Rassurer. C'est ce qu'a tenté de faire, vendredi 18 novembre, l'Agence du médicament (Ema) sur le dossier Pradaxa. « L'efficacité [...] demeure inchangée », a-t-elle indiqué à propos de cet anticoagulant de Boehringer Ingelheim. L'affaire, passée inaperçue en France, commençait à faire du bruit en Allemagne et au Benelux. De quoi s'agit-il ? La semaine dernière, le deuxième laboratoire allemand (12,6 milliards d'euros de ventes l'an dernier) a confirmé 256 décès par hémorragie dans le monde potentiellement imputables au Pradaxa, depuis son lancement en 2008.

Parmi eux, 21 morts en Europe et « plusieurs en France », indique l'Agence française de sécurité sanitaire des produits de santé (Afssaps) à « La Tribune ».
+-------+
Travail à faire.
1. Pouvez-vous réécrire sous forme de liste le paragraphe du texte à lire qui commence par « Rassurer. C'est ce qu'a tenté », en conservant ses faits principaux ?
2. Les affirmations suivantes sont-elles conformes au texte à lire ? Répondez par oui ou par non, en citant les mots du texte qui tranchent.
(a) Le Pradaxa a été lancé en 2008.
(b) L'affaire a fait beaucoup de bruit en France.
(c) On compte 21 morts en Europe.

Données recueillies.
+-------+
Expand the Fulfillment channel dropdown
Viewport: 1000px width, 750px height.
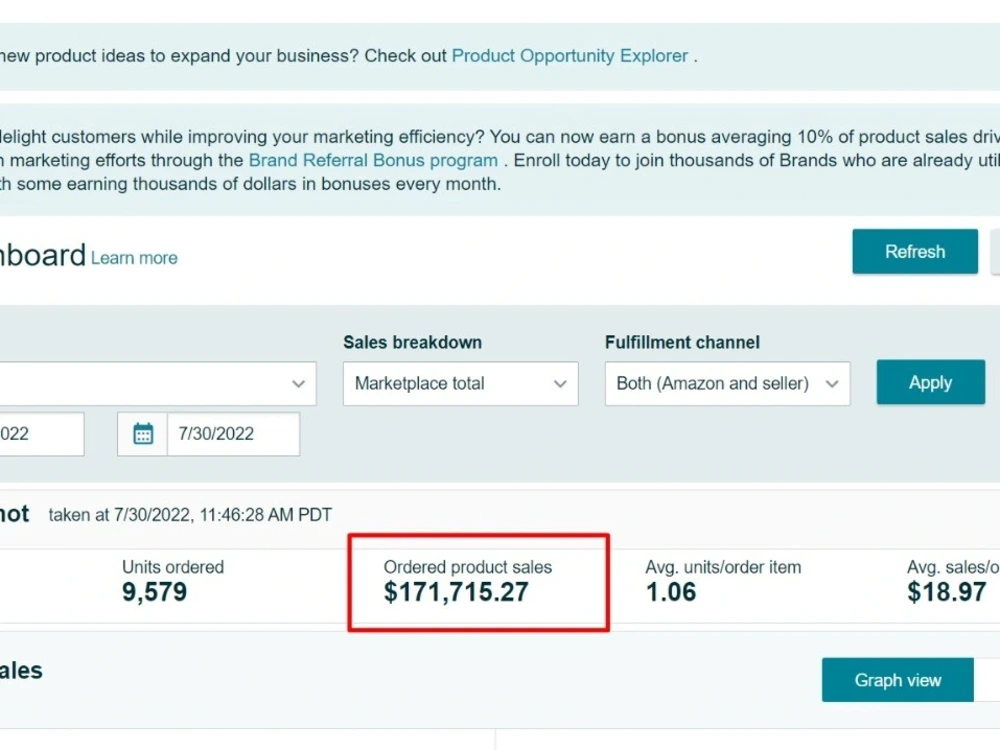click(727, 384)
+-------+
Corrigés détaillés.
1.
- Le vendredi 18 novembre, l'Agence du médicament (Ema) a tenté de rassurer sur le Pradaxa, anticoagulant de Boehringer Ingelheim, en affirmant que son efficacité demeure inchangée.
- L'affaire, passée inaperçue en France, commençait à faire du bruit en Allemagne et au Benelux.
- La semaine dernière, Boehringer Ingelheim, deuxième laboratoire allemand avec 12,6 milliards d'euros de ventes l'an dernier, a confirmé 256 décès par hémorragie dans le monde potentiellement imputables au Pradaxa depuis son lancement en 2008.

2.
(a) Oui : « depuis son lancement en 2008 ».
(b) Non : « passée inaperçue en France ».
(c) Oui : « 21 morts en Europe ».